Records contained in a dataset
* * * * * * *

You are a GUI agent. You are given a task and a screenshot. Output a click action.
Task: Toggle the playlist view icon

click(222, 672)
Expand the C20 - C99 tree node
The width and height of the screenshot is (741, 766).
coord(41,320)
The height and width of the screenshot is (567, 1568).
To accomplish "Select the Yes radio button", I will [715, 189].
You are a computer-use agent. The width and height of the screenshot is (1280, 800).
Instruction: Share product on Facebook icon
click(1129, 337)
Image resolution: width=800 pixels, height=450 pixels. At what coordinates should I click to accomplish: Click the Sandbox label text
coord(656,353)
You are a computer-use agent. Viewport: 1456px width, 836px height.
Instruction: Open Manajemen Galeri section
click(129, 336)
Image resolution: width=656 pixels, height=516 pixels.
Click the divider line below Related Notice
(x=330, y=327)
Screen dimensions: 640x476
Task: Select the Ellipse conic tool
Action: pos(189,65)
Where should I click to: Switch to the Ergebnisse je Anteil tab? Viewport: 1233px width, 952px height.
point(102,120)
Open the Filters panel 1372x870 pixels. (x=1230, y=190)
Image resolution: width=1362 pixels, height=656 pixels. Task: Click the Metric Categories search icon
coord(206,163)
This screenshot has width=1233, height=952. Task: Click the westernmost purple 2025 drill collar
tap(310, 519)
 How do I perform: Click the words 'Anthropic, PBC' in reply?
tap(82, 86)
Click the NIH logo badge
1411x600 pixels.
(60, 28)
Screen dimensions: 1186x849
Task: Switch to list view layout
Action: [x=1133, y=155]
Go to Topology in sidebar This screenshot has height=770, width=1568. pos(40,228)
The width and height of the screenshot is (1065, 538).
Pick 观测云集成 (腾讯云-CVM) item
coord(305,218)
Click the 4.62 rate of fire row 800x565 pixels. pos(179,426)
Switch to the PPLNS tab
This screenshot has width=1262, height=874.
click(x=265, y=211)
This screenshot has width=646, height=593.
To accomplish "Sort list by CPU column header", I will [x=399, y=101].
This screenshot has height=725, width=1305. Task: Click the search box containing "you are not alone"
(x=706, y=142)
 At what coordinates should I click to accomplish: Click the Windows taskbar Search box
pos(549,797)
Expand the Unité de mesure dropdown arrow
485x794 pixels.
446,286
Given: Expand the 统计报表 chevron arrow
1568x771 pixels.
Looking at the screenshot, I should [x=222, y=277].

* * * * * * *

EXERCISE REQUIREMENTS:
Only the lines from the one holding "Open the Filters" through the final line of the entries, both included, should be given again, word for word.

TASK RESULT:
Open the Filters panel 1372x870 pixels. (x=1230, y=190)
Image resolution: width=1362 pixels, height=656 pixels. Task: Click the Metric Categories search icon
coord(206,163)
This screenshot has width=1233, height=952. Task: Click the westernmost purple 2025 drill collar
tap(310, 519)
 How do I perform: Click the words 'Anthropic, PBC' in reply?
tap(82, 86)
Click the NIH logo badge
1411x600 pixels.
(60, 28)
Screen dimensions: 1186x849
Task: Switch to list view layout
Action: [x=1133, y=155]
Go to Topology in sidebar This screenshot has height=770, width=1568. pos(40,228)
The width and height of the screenshot is (1065, 538).
Pick 观测云集成 (腾讯云-CVM) item
coord(305,218)
Click the 4.62 rate of fire row 800x565 pixels. pos(179,426)
Switch to the PPLNS tab
This screenshot has width=1262, height=874.
click(x=265, y=211)
This screenshot has width=646, height=593.
To accomplish "Sort list by CPU column header", I will [x=399, y=101].
This screenshot has height=725, width=1305. Task: Click the search box containing "you are not alone"
(x=706, y=142)
 At what coordinates should I click to accomplish: Click the Windows taskbar Search box
pos(549,797)
Expand the Unité de mesure dropdown arrow
485x794 pixels.
446,286
Given: Expand the 统计报表 chevron arrow
1568x771 pixels.
Looking at the screenshot, I should [x=222, y=277].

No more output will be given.